I J’ACCUSE DEL BRITISH MEDICAL JOURNAL

Hanno avuto la vista lunga, ma hanno predicato praticamente nel deserto, Yeadon e Wodarg.

Una delle poche, autorevoli voci che hanno subito suonato l’allarme è stata quella del ‘British Medical Journal’ (BMJ) che nel giro di pochi mesi ha pubblicato non solo gli editoriali di fuoco – contro quei vaccini ‘sperimentali’ – firmati dal suo coeditore e direttore scientifico Peter Doshi: ma anche documentati reportage, proprio per quanto concerne l’inefficacia e, soprattutto, l’insicurezza di quei vaccini.
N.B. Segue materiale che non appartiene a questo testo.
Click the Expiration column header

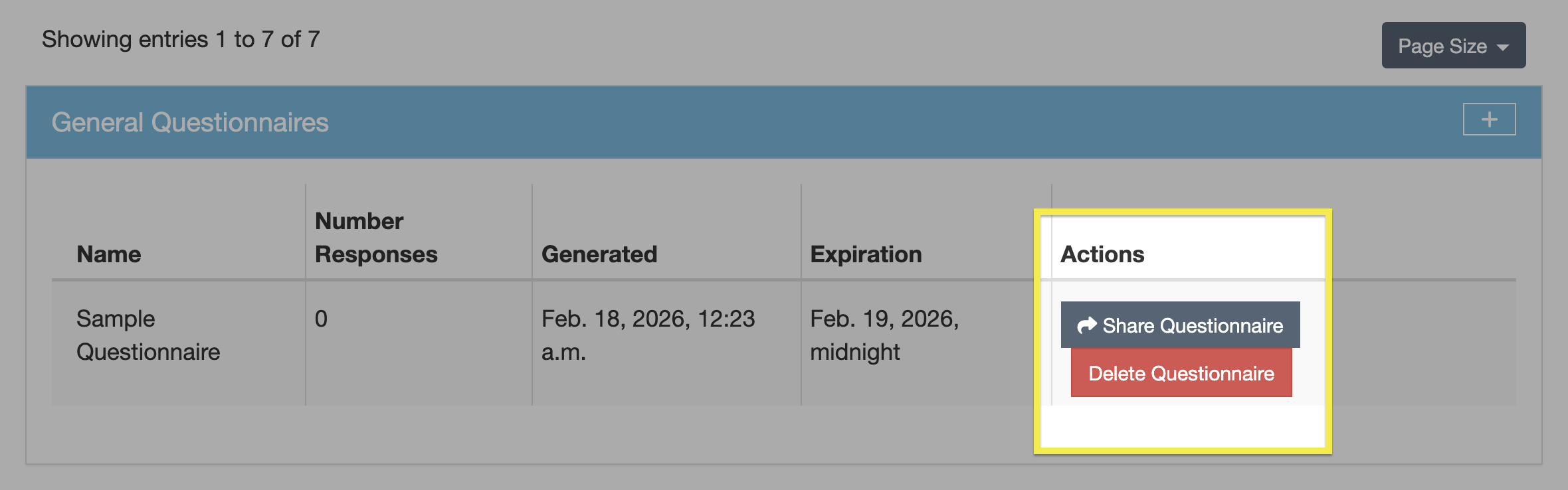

A gennaio 2021, infatti, il BMJ stroncava letteralmente la tanto sbandierata (da ‘Pfizer’ e ‘Moderna’, le prime a tagliare il traguardo) ‘efficacia’ pari ad oltre il 90 per cento: parlando invece di un 15-18 per cento al massimo.

Peter Doshi

E pochi mesi dopo, demolendo le ‘certezze’ di Pfizer sul fronte della fondamentale ‘sicurezza’ dei suoi vaccini. In un’inchiesta al calor bianco, infatti, veniva intervistata una ricercatrice che aveva coordinato per tre mesi i trials, le sperimentazioni organizzate (e appaltate) da Pfizer negli Stati Uniti: la coraggiosa ricercatrice denunciava fatti & misfatti, che aveva subito segnalato alla ‘Food and Drug Administration’, la quale, invece di verificare e agire di conseguenza, incredibilmente ‘avvertiva’ Pfizer che licenziava in tronco la ‘whisterbowler’.
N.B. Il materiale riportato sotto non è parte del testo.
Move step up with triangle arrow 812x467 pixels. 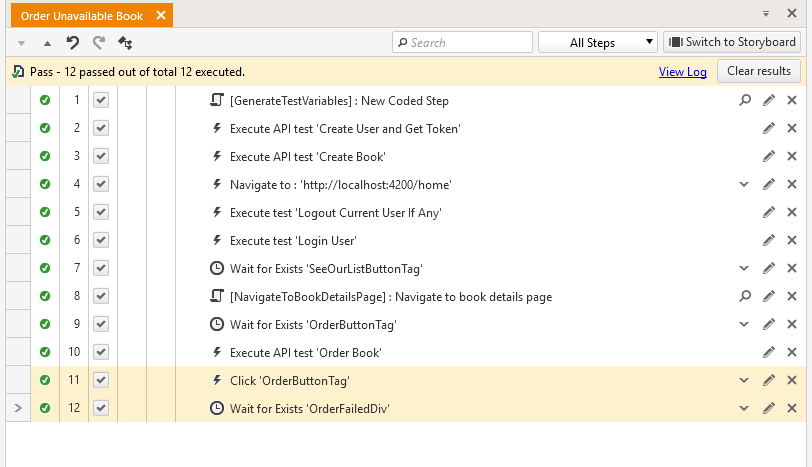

Oggi è in corso un bollente contezioso, con la ricercatrice americana partita al contrattacco per veder accertate, a livello giudiziario, le colossali responsabilità di Pfizer.

 

LA BOLLENTE INCHIESTA DELLA COMMISSIONE UE

Responsabilità che stanno saltando fuori, in modo clamoroso ma totalmente silenziato dai media, a livello europeo.

La ‘Commissione parlamentare d’inchiesta sui vaccini’ istituita ad ottobre, infatti, sta indagando non solo sui contratti d’acquisto taroccati, e stipulati addirittura via sms tra Ursula von der Leyen e il Ceo di Pfizer, Albert Bourla; ma anche sull’efficacia e sicurezza di quei vaccini.

Davanti alla Commissione, pur convocati per ben due volte, hanno rifiutato di presentarsi – incredibile ma vero – sia Von der Leyn (che di tutta evidenza ‘disconosce’ il ‘suo’ Parlamento europeo!) che Burla. Quest’ultimo, invece, al suo posto ha inviato la responsabile dei mercati esteri, Janine Small, che ha solo farfugliato poche frasi smozzicate: “non so”, “non ricordo”, “non è il mio campo”, “dovete capire, eravamo in piena emergenza, un qualche prodotto dovevamo pure metterlo in commercio”. Ma soprattutto, ad una precisa domanda posta dai commissari sulla ‘sicurezza’ dei vaccini Pfizer, ha candidamente ammesso: “non ne so niente”.

Non basta. Mesi fa, a settembre 2022, sono cominciati finalmente ad essere resi noti i primi dati ufficiali sugli ‘effetti avversi’ prodotti dai vaccini. Drammatici quelli diffusi dai ‘CDC’ (‘Centers for Deseases Control’) americani: ben 10 milioni di casi negli Stati Uniti da quando sono cominciate le somministrazioni, cui il 50 per cento ‘gravi’, soprattutto a carico del sistema cardiocircolatorio (miocarditi, pericarditi, trombosi, ictus e infarti) e ai danni in particolare della fascia d’età tra i 19 e i 39 anni.

Un vero omicidio di massa, studiato in modo scientifico.

Ha colto perfettamente nel segno l’ex numero due di Pfizer per tanti anni, Michael Yeadon.